- Born: František Horáček 25 February 1956 Prague, Czechoslovakia
- Died: 17 February 2026 (aged 69) Czech Republic
- Occupations: Singer, accordionist
- Instruments: Accordion

= Jim Čert =

Czech musician (1956–2026)

František Horáček (25 February 1956 – 17 February 2026), better known as Jim Čert, was a Czech singer and accordionist.

== Life and career ==
Čert was born František Horáček in Prague on 25 February 1956. He was known for writing ballads based on East Slavic folklore.
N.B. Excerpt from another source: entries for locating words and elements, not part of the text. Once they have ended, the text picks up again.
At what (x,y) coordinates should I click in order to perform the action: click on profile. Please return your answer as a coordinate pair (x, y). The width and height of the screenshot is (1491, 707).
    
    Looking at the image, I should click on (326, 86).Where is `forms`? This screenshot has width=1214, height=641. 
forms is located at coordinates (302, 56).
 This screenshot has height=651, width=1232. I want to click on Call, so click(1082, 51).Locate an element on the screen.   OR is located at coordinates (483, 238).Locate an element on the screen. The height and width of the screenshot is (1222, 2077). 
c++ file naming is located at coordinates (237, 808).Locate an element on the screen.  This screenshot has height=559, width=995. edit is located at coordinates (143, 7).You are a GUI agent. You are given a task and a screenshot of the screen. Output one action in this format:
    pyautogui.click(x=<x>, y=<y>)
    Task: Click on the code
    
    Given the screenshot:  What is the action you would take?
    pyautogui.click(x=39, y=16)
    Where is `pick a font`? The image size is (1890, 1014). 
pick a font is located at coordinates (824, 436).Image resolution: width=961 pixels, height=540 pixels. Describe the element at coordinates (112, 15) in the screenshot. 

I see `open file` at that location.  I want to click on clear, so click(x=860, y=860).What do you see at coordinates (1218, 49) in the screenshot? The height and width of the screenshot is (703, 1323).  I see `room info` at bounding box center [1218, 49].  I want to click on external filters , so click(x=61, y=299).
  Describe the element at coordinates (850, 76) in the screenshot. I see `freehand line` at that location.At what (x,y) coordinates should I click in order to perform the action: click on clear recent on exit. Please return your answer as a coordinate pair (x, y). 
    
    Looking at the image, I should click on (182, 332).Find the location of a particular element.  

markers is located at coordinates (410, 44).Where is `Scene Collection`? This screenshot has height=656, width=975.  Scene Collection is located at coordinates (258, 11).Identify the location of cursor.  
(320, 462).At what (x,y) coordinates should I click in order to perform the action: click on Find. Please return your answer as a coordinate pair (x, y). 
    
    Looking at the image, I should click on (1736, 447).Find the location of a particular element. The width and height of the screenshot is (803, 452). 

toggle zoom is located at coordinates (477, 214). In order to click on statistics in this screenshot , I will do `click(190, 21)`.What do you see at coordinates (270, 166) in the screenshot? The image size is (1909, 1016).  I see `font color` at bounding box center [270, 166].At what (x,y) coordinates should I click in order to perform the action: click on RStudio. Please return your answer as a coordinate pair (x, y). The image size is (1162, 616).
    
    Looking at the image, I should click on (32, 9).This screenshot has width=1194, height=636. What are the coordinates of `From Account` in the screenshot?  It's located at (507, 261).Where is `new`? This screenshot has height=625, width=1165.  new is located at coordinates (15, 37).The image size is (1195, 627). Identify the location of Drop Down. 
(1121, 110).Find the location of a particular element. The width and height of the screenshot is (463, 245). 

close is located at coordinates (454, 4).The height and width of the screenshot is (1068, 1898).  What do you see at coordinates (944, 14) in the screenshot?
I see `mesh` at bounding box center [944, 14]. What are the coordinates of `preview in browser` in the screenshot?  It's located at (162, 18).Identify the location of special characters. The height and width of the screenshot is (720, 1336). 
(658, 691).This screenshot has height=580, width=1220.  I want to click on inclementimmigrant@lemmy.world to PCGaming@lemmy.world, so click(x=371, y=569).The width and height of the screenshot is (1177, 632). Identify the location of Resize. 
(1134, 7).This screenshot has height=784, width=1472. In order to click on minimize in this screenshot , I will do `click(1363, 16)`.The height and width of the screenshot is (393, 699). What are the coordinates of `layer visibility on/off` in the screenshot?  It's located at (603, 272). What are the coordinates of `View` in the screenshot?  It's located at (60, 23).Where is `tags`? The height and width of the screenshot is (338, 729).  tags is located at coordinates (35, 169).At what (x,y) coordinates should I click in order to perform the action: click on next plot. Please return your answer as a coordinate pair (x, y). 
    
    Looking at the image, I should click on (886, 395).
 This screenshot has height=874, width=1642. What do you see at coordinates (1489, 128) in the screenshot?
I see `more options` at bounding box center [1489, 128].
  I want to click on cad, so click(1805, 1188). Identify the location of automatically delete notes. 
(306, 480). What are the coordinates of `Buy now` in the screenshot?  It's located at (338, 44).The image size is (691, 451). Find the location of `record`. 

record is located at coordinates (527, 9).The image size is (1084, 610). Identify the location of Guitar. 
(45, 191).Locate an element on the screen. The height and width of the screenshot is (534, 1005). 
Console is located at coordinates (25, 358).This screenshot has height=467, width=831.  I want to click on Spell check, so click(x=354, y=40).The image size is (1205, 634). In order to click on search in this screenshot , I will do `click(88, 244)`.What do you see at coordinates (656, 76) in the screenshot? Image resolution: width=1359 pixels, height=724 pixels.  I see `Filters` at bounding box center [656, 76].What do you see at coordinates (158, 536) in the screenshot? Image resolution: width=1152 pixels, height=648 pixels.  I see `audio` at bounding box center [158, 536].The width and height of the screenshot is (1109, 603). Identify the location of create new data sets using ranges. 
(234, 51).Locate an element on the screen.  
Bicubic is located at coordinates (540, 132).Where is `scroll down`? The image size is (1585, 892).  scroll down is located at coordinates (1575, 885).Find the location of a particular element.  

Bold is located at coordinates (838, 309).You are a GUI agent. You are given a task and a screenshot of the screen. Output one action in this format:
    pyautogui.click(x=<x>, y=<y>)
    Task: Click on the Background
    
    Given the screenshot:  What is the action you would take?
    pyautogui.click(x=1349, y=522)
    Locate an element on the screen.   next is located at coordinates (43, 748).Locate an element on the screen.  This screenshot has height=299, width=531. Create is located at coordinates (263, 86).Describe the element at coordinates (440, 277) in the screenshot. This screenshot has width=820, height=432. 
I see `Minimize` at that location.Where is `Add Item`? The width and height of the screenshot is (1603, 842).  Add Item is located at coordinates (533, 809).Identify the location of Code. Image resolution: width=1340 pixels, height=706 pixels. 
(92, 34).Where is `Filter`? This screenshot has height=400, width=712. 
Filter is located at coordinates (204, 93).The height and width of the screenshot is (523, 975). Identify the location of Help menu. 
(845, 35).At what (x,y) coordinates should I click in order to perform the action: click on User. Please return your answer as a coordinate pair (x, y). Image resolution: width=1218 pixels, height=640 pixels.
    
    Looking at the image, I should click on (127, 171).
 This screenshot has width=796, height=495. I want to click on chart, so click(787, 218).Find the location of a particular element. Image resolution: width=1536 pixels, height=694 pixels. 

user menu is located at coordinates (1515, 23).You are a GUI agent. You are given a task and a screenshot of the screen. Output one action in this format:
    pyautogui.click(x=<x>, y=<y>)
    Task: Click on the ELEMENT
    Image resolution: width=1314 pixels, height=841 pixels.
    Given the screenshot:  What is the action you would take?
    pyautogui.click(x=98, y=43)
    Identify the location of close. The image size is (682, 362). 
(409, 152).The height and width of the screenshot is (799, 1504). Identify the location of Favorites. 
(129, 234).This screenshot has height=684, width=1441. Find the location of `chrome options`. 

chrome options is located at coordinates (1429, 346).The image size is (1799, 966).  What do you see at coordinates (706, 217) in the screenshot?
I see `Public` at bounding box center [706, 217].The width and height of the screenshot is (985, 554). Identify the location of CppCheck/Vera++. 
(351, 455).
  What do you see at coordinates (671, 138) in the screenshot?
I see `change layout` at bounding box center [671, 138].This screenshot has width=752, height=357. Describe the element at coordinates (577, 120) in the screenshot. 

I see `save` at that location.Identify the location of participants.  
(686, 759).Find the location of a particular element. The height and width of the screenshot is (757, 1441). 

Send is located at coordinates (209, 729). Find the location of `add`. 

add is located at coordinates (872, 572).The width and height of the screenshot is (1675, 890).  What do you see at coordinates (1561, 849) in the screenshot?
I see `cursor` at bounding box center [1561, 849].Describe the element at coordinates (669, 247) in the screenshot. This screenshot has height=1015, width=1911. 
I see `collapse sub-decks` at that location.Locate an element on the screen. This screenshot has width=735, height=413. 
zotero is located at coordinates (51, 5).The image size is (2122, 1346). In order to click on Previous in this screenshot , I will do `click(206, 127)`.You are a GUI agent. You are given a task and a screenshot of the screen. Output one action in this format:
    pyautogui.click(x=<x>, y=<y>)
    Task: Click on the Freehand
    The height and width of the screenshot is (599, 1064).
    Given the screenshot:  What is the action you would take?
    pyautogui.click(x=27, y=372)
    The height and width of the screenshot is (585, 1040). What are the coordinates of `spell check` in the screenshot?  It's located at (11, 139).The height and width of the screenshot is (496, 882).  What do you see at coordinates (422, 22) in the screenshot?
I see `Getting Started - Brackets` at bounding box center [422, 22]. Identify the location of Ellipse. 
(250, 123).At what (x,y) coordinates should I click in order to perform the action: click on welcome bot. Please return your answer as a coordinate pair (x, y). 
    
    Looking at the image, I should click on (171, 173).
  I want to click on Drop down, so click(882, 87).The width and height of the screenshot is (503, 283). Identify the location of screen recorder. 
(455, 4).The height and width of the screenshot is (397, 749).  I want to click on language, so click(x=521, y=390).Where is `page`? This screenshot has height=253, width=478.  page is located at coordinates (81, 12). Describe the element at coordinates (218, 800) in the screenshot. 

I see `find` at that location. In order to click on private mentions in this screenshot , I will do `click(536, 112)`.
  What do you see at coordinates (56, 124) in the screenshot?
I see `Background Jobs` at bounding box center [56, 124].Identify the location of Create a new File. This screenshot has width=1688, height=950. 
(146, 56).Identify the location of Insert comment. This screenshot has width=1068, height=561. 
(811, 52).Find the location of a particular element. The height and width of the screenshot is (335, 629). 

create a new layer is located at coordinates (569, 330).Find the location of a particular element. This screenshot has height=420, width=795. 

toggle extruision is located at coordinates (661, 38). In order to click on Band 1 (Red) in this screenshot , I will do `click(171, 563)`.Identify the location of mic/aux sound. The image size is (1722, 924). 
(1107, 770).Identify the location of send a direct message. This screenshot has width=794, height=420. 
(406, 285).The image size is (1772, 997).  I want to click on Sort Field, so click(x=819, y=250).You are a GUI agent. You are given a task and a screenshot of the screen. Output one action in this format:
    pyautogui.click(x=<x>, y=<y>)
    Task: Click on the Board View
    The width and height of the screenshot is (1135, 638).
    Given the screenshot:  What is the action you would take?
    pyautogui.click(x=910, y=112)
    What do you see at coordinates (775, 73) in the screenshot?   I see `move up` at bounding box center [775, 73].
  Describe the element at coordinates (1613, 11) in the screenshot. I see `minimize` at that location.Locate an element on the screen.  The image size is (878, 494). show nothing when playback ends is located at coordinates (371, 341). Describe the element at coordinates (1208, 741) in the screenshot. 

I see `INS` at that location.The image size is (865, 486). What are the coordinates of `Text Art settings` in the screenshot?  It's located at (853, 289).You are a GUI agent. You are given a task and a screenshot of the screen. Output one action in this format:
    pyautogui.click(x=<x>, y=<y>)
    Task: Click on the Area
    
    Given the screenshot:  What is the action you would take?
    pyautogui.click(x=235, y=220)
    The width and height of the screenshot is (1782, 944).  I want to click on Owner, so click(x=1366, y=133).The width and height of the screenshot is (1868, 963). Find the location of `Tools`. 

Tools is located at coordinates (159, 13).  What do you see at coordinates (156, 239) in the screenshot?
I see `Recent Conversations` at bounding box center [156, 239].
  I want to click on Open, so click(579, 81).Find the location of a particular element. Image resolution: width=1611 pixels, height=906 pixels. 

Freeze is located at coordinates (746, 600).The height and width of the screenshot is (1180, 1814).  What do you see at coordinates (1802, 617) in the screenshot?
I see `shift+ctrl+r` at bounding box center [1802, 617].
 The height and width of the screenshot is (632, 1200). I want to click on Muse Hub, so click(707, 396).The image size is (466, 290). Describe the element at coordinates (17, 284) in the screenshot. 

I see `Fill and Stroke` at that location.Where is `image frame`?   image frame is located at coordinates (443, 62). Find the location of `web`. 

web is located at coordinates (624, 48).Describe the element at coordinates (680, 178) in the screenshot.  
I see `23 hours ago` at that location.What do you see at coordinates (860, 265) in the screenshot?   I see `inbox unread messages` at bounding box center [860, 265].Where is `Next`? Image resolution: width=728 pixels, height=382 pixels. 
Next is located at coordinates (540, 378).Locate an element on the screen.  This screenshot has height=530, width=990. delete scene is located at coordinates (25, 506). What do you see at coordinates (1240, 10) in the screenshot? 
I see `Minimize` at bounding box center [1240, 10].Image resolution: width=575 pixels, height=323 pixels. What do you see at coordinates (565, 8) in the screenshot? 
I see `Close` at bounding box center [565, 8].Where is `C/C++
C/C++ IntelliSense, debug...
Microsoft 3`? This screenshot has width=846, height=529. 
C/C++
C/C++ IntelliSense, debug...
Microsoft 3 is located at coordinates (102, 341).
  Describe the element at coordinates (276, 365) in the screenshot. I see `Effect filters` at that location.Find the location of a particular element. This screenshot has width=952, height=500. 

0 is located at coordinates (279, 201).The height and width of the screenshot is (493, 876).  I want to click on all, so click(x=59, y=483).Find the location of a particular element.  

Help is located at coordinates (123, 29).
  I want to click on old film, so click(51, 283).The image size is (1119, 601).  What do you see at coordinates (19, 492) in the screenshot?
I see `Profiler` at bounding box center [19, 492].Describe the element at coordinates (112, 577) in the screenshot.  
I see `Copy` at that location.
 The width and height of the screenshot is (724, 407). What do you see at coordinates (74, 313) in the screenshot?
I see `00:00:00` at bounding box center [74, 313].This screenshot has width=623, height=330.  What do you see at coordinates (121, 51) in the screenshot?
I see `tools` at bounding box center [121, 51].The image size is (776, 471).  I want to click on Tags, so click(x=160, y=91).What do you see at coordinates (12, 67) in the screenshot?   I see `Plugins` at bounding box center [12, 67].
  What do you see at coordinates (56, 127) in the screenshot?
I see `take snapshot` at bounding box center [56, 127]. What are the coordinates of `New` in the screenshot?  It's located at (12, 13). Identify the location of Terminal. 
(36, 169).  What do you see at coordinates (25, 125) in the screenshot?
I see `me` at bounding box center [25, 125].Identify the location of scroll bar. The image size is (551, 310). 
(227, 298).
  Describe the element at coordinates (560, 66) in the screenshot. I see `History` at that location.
In addition, he played popular pub rhymes (Ručičky, don't be afraid), and parody songs (The Master of Transports).

Čert died on 17 February 2026, at the age of 69.

== Controversy ==
Čert was often criticised for his cooperation with the communist State Security, which he denied as recently as 1996. He signed the cooperation on 21 June 1979 in Hradec Králové, his file as a StB agent was kept under the code name "Akord". From 23 October 1981, he worked in Prague as "Homer". Under the pretext of chronic liver inflammation, the cooperation was terminated on 14 March 1989. During the entire time, he was paid an amount of approximately 7,200 CSK, vouchers to department stores and about a thousand crowns for expenses, i.e. a total of about 8,200 CSK. In 1991, he left for the USA for a period. In 2007, he apologized for his cooperation with the State Security in a letter sent to the Czech media.